Abstract: Rape Survivors Seeking Immediate Support through the National Sexual Assault Online Hotline (NSAOH): Opportunities and Challenges for Crisis Intervention (Society for Social Work and Research 22nd Annual Conference - Achieving Equal Opportunity, Equity, and Justice)

Rape Survivors Seeking Immediate Support through the National Sexual Assault Online Hotline (NSAOH): Opportunities and Challenges for Crisis Intervention

Schedule:
Friday, January 12, 2018: 6:21 PM
Independence BR G (ML 4) (Marriott Marquis Washington DC)
* noted as presenting author
Kimberly Goodman, PhD, Senior Research Analyst, Rape, Abuse, & Incest National Network (RAINN), Washington, DC
Jane Conway, BS, Research Associate, Rape, Abuse, & Incest National Network (RAINN), Washington, DC
Background and Purpose: In the aftermath of rape, hotlines can provide emotional support, referrals and information to help victims understand options and make decisions. The 48 hours following rape is an especially critical window for post-assault care (e.g., medical forensic evaluation).  However, many survivors delay seeking help, and little empirical work has examined the characteristics of victims who do reach out for help in the immediate aftermath of assault.

The National Sexual Assault Online Hotline (NSAOH) provides live, one-on-one confidential online support to victims who might not otherwise seek help due to stigma, privacy concerns, or practical barriers. Examining anonymous data from the NSAOH, this study seeks to understand and classify survivors who disclosed rape that occurred in the previous 24 hrs.  The aims of this preliminary investigation are twofold. First, we describe subgroups of users distinguished by patterns of event characteristics. Second, across subgroups, we examine themes that emerge in staff descriptions of safety planning, as well as challenges in providing services.

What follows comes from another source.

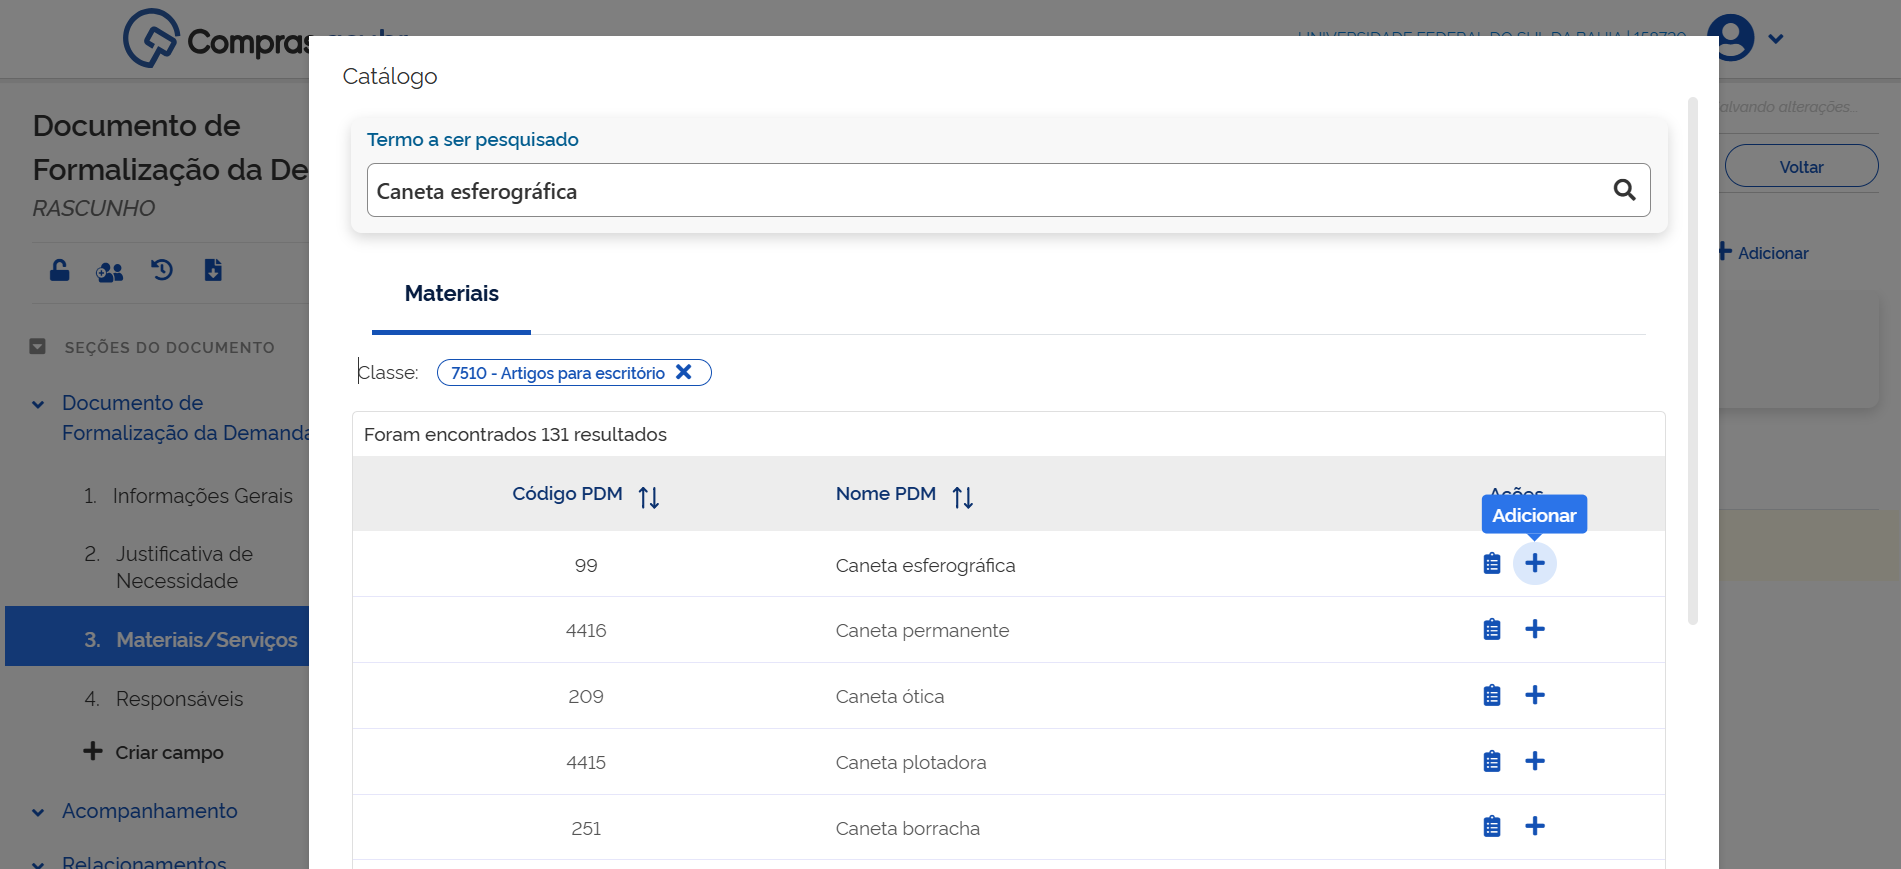Sort results by Nome PDM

Methods: Support specialists provide anonymous information based on the first session of every shift, but do not solicit information from users. The sample was limited to sessions with hotline visitors who disclosed having been raped in the last 24 hours. For the current investigation, unknown or undisclosed information are excluded from analyses.  We applied Latent Class Analysis (LCA), a person-centered analytic approach, to uncover subgroups of victims distinguished by patterns of indicators (in this study, assault characteristics). The indicators included frequency of assault, victim-perpetrator relationship, whether the victim was living with the perpetrator, and the victim status as a minor or adult. LCA classifies cases into groups such that people are most similar within group and different between groups. 

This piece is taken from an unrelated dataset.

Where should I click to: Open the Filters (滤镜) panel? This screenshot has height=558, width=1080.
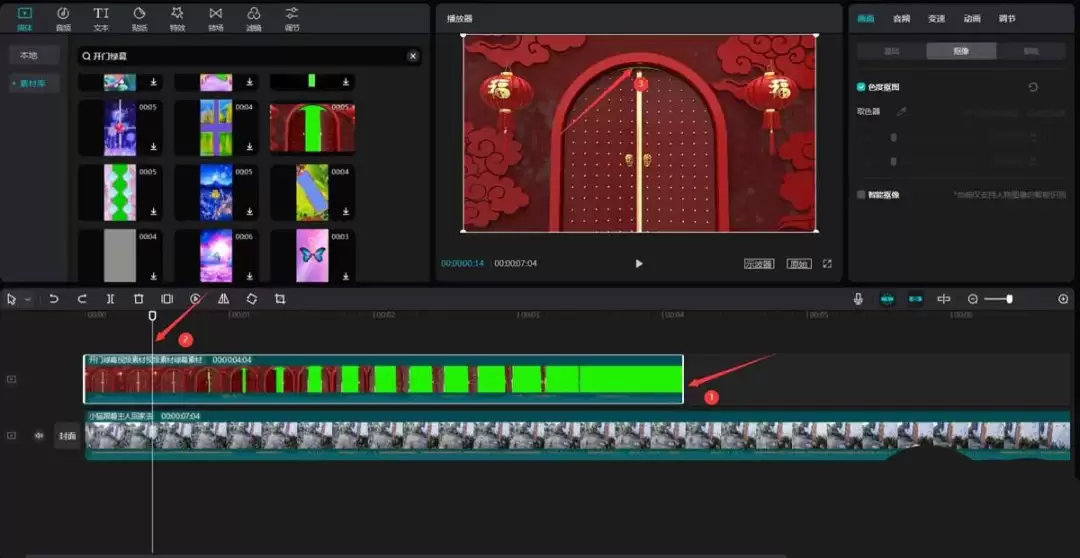pos(253,17)
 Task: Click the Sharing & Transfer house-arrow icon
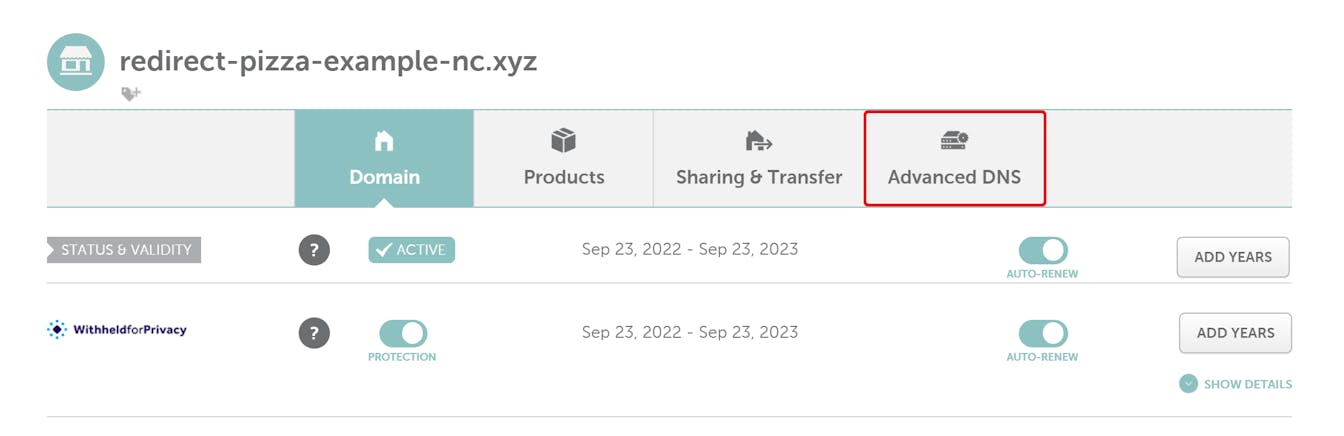pyautogui.click(x=759, y=142)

Results: Preliminary analyses included cases with complete data on all indicators of interest (N=411) based on session assessment data gathered from support specialists. Fit indices reveal a three-class solution best fit the data. Based on probabilities within each class, the groups were interpreted and labeled as follows:  (1) “Acquaintance/Stranger Rape” (43%), (2) “Intrafamilial Child Abuse” (42%), and (3) “Intimate Partner/Intrafamilial Rape” (15%). 

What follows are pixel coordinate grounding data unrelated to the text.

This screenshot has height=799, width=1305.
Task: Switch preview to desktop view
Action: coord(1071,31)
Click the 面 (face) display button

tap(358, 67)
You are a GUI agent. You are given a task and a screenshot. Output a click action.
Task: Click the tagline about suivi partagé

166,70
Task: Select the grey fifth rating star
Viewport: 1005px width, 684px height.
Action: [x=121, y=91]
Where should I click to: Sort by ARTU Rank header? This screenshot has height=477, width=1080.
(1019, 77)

Victims of Intrafamilial Child Abuse and Intimate Partner/Intrafamilial Rape were characterized by a high likelihood of living with the perpetrator and experiencing ongoing (repeated) abuse. Across classes, safety planning included addressing medical concerns and physical safety, as well as discussion of reporting and disclosure to others. Discussing ways for the victim to stay safe and avoid further abuse while living with the perpetrator emerged as a prominent theme for Intrafamilial Child Abuse.

Conclusions and Implications:  An anonymous hotline service presents unique opportunities for crisis intervention—especially for victims at risk for continued assault—who might not otherwise access support. Staff also face considerable challenges in helping child abuse victims, as many victims are hesitant to disclose their abuse outside the anonymous hotline context. These findings highlight areas in need of further development in victim services, particularly in serving survivors at risk for continued victimization.